Document text
^^^^
[GRASS-dev] Using GRASS in long running and multithreaded applications Was: Re: The tomcat shut down ...

Thu Oct 1 12:54:49 EDT 2009

Hi Glynn,
thanks a lot for your response.
After reading some documentation and asking "silly" questions to
my poor informatics colleagues, i understand the concept of thread local and
the setjmp()/longjmp() approach a bit better.

I would suggest to add longjmp() to G_fatal_error().
It should be set at runtime by an application if longjmp() should be
chosen or not.
So G_fatal_error() will either call longjmp() or exit().

The setjmp() code goes into the application which calls the grass
library functions,
except if nested setjmp()/longjmp() calls are needed in grass to clean
up data, or
to close open file descriptors.

The linux threaded errno definition scared me, so i have chosen a
different approach.
We define thread local support and two extern variables in gis.h to
choose at runtime if
G_fatal_error() will call exit() or longjmp() and to add thread local support.

Example which works for me in my test code:

/*Thread local and setjmp() exception support*/
#include <setjmp.h>
#ifdef WIN32
#define Thread   __declspec( thread )
#else
#define Thread   __thread
#endif

extern Thread jmp_buf G_stack_buffer;    /*to save the most important
CPU register for each thread*/
extern int G_long_run;    /*Set to 1 to choose the setjmp() version of
G_fatal_error()*/

The G_long_run variable will be initialized in gisinit.c and so the
G_stack_buff:

int G_long_run;
Thread jmp_buf G_stack_buffer;
...
void G__gisinit(const char *version, const char *pgm)
{
    const char *mapset;

    if (initialized)
        return;

     G_long_run = 0;
...

The application has to set G_long_run right after
calling G_gisinit() from a single thread (i.e: a singleton).
Now we need to patch error.c to use longjmp() or exit():

void G_fatal_error(const char *msg, ...)
{
    va_list ap;

    va_start(ap, msg);
    vfprint_error(ERR, msg, ap);
    va_end(ap);

    if(G_long_run == 1)
       longjmp(G_stack_buffer, 1);
    else
       exit(EXIT_FAILURE);
}

The C++ application code may look like this:

extern "C" {
#include <grass/gis.h>
}

...
int G_long_run;
Thread jmp_buf G_stack_buffer;

 vtkGRASSInit::vtkGRASSInit() {

     G_gisinit("vtkGRASSBridge");

	 // Set the long run variable to provide long run support in grass libraries
	 G_long_run = 1;
}
...
/*Open a vector map*/

...
	if(!setjmp(G_stack_buffer))
	{
		if (1 > Vect_open_new(&this->map, name, with_z))
		{
			fprintf(stderr, "class: %s line: %i Unable to open vector map <%s>.",
					   this->GetClassName(), __LINE__, name);
			return false;
		}
	} else {
		fprintf(stderr, "class: %s line: %i Unable to open vector map <%s>.",
				   this->GetClassName(), __LINE__, name);;
		return false;
	}
...

That's all.

Is this approach ok or to simple or just naive? :)

If this is ok, i would like to test this approach to identify possible
nested setjmp()/longjmp()
calls in libgis, libraster and libvector.

Additionally i will try to make most of the static variable thread local.

Best regards
Soeren

2009/9/27 Glynn Clements <glynn at gclements.plus.com>:
>
> Soeren Gebbert wrote:
>
>> > I'm not suggesting making all of the functions take a pointer to the
>> > state as a parameter, just making it thread-local.
^^^^
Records
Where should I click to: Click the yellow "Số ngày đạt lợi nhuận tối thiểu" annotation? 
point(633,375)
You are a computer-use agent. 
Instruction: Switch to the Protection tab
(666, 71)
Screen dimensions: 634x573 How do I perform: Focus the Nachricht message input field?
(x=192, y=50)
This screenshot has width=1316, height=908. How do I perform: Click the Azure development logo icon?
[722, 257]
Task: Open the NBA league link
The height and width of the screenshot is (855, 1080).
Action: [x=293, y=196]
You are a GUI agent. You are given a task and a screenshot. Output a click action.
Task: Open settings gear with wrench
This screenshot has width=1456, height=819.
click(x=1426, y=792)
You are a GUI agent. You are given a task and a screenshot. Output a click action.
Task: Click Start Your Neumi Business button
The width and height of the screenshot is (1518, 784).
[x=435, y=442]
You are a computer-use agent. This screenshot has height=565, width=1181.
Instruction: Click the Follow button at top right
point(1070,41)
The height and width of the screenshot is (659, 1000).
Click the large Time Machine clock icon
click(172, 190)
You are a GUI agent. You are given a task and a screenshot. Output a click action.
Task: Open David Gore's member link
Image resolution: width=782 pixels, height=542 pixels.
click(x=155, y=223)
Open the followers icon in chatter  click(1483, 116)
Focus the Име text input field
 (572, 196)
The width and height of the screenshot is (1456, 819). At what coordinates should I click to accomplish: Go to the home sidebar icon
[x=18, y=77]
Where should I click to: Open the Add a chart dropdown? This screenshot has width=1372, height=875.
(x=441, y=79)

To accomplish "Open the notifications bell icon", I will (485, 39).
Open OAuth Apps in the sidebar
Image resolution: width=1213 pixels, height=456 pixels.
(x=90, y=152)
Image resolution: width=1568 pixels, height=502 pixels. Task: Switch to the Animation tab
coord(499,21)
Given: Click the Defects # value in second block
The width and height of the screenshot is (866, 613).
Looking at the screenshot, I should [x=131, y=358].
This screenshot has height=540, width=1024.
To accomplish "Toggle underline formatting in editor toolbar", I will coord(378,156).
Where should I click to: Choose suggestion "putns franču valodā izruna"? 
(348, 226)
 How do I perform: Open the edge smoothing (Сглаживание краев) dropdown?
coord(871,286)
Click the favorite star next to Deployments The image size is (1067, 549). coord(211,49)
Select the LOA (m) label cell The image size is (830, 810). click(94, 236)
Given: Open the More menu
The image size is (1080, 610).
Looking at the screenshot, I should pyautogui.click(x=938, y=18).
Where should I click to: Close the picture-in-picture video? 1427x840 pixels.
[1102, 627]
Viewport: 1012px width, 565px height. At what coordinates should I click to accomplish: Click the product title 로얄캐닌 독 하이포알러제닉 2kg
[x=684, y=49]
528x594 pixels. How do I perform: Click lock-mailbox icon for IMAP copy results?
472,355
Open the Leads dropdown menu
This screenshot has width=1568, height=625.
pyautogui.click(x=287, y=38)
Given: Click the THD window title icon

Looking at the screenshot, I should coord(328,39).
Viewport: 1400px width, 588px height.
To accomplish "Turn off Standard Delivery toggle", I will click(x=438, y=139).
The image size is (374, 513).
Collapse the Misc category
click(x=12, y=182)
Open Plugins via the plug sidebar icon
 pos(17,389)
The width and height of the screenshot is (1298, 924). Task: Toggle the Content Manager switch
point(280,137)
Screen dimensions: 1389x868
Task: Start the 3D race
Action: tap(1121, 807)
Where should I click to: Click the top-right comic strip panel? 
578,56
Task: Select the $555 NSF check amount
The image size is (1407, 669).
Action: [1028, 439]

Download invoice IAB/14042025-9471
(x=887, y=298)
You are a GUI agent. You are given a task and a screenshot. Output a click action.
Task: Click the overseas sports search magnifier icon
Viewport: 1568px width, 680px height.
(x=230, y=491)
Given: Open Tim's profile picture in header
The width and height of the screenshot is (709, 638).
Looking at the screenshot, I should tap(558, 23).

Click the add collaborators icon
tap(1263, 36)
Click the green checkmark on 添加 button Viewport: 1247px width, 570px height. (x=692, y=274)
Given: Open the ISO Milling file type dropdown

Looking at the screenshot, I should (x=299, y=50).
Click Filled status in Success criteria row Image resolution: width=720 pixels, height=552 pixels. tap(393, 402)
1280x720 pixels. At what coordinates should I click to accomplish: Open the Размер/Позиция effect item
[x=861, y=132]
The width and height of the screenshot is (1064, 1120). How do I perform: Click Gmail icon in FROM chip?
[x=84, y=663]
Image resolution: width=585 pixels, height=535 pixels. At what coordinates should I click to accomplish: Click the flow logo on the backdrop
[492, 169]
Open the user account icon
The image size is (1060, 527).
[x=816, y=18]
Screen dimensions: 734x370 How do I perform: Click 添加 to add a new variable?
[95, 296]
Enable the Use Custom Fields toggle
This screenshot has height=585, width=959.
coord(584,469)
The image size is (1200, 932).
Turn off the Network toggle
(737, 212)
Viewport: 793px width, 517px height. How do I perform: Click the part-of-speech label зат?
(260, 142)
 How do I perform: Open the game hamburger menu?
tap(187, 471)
^^^^
Stated goal 1
In the GRASS error-handling email, what value must G_long_run have for G_fatal_error() to call longjmp()?
Stated goal 2
Pick up the GRASS error-handling email after its last line and keep writing it.
The records come from a different source than the GRASS error-handling email.

Task response 1
1

Task response 2
>>
>> Ok.
>> To my shame i have to admit that i never heard of the thread-local
>> mechanism before.
>> After a quick look at wikipedia i understand the principal and it sounds great!
>> This will speed up things a lot.
>> I guess we need to use the pthread version of thread-local to support
>> other compiler than gcc and windows too?
>
> You would need to conditionalise it. The usual mechanism is like that
> used for errno. In a single-threaded implementation, it's just a
> variable. In a multi-threaded implementation, it's a macro which
> expands to (*errno_location()), where errno_location() retrieves the
> address using pthread_getspecific().
>
>> > However, the error handling is probably a bigger issue. Pushing error
>> > handling onto the modules isn't an acceptable solution.
>>
>> Indeed. This was the next issue i would like to talk about.
>>
>> > Simply allowing the fatal error handler to longjmp() out then resume
>> > using the GRASS libraries would be non-trivial, as you would have to
>> > repair any inconsistencies in the library state.
>>
>> Is there an alternative to longjmp() and setjmp()?
>
> Not really.
>
>> It seems to be quite complex, the man page warns about the usage.
>> And i never used it before.
>
> longjmp() is conceptually similar to raising an exception in C++,
> while setjmp() is equivalent to establishing a try/catch block.
>
> The details are quite simple if you understand how C is implemented in
> terms of machine code. setjmp() essentially saves the most important
> CPU registers (including the program counter, stack pointer, and frame
> pointer), while longjmp() restores them. So setjmp() records the
> current execution state while longjmp() restores it (similar to
> save/load in a game).
>
> Most of the complexities and warnings relate to potential interactions
> with optimisation. Primarily, local variables in the function which
> calls setjmp() aren't guaranteed to be restored to the correct value
> by longjmp(). gcc warns you if this might occur. Using the "volatile"
> qualifier can help here.
>
> The other caveat is that you can't "wrap" setjmp(). The saved state
> ceases to become valid once you leave the function which called
> setjmp(), so you can only call longjmp() from within a "descendent" of
> the function which calls setjmp().
>
> In terms of using it to recover from a fatal error, the usage would be
> something along the lines of:
>
>        jmp_buf save;
>
>        int my_handler(const char *msg, int fatal) {
>            print_error(msg, fatal);
>            longjmp(save, 1);
>            return 0; /* can't happen; longjmp() doesn't return */
>        }
>
>        void main_loop(void) {
>            volatile int done;
>            G_set_error_routine(my_handler);
>            for (done = 0; !done; ) {
>                if (setjmp(save) != 0)
>                    continue;   /* fatal error happened */
>                done = do_next_action();
>            }
>            G_unset_error_routine();
>        }
>
> A common idiom is to call setjmp() in the top-level loop, at the
> beginning of each "action", and have the fatal error handler call
> longjmp(). If an error occurs during the execution of an action, the
> longjmp() will jump back out to the main loop which can then process
> the next action.
>
> An example can be found in lib/driver/main.c (in 6.x), where setjmp()
> and longjmp() are used to to recover from SIGPIPE, so that the monitor
> doesn't terminate if the client terminates prematurely.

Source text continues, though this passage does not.